Para lançar a pulseira fitness Mi Band no Brasil, a Xiaomi fez uma campanha no Twitter: ela só iria “liberar” as vendas depois de atingir um volume de tweets com a hashtag #CadaTweetConta. Isso enfim aconteceu, e você pode comprá-la por R$ 95.

A Mi Band acompanha o número de passos, distância percorrida e calorias queimadas. As três luzes da pulseira se acendem à medida que você cumpre seu objetivo diário.
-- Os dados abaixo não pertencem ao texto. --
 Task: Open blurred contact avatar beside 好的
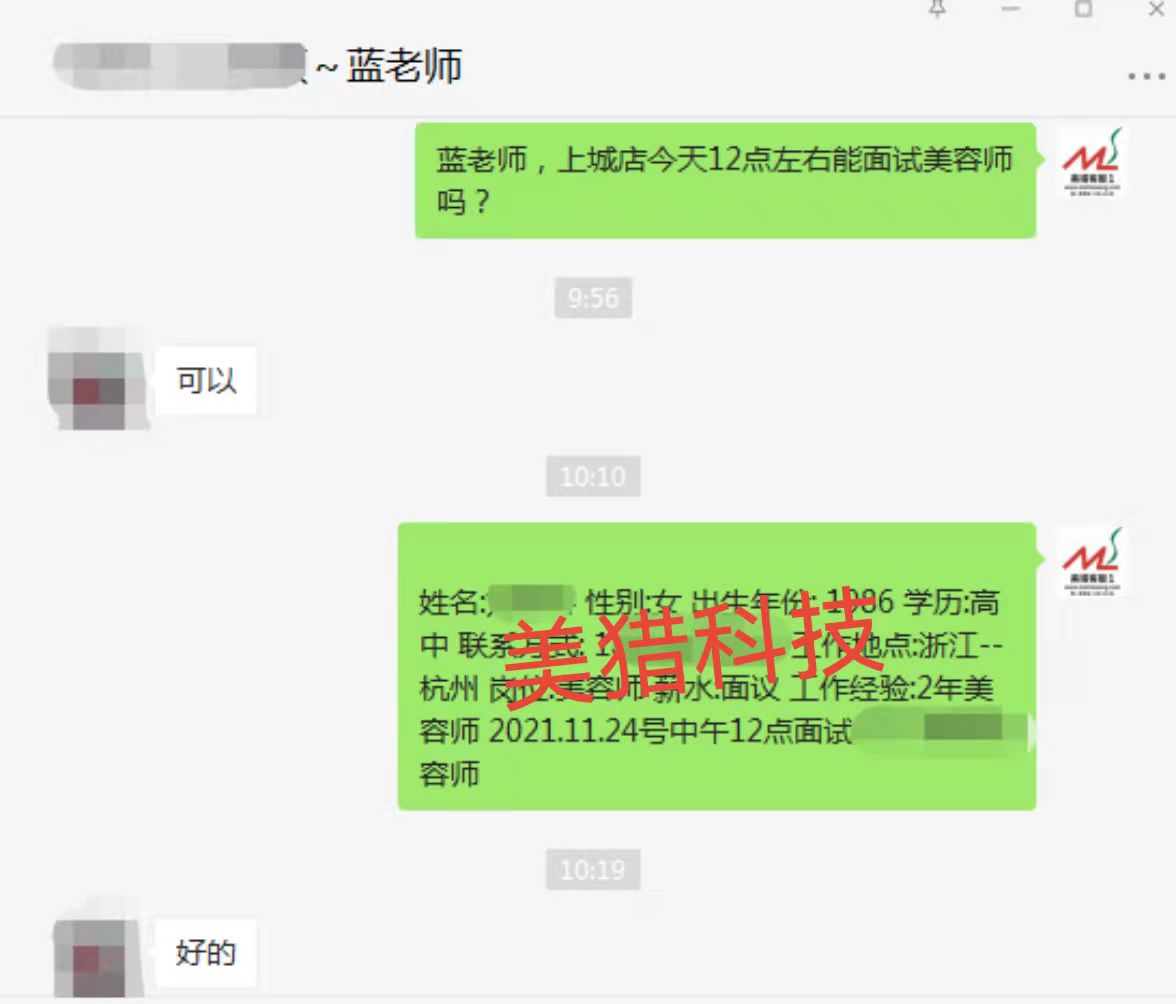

Ela também detecta automaticamente quando você vai dormir, e mede a qualidade e o tempo de sono. Há ainda um alarme que vibra gentilmente 30 minutos antes do toque do despertador, para fazer você acordar aos poucos de um sono profundo.

Todos os dados são sincronizados com seu smartphone (Android 4.4+ ou iOS 7+) através de Bluetooth, e ficam guardados no app Mi Fit.

Há alguns truques adicionais na Mi Band. Se ela estiver próxima ao smartphone (com Android 5.0 ou superior), não é preciso inserir senha – basta deslizar o dedo na tela para desbloqueá-la. E ela pode vibrar caso você não atenda uma ligação após alguns segundos.

Xiaomi Mi Band (2)

A pulseira tem proteção IP67 contra água e poeira, e sua bateria dura 30 dias com uma só carga – por isso, você não precisa retirá-la para dormir, nem para tomar banho.

Outro destaque da Mi Band é o preço: ela custa apenas R$ 95, bem menos que a concorrência. A Sony Smartband e a Garmin Vivofit, por exemplo, custam mais de R$ 300. A Jawbone é ainda mais cara, e a Fitbit não está disponível oficialmente no Brasil.

Você pode adquirir a Mi Band normalmente, sem precisar entrar num evento de vendas.

Ela chega ao Brasil no mesmo dia em que sua sucessora é lançada na China. A Mi Band Pulse possui um monitor de frequência cardíaca, tem autonomia de 20 dias e custa US$ 16.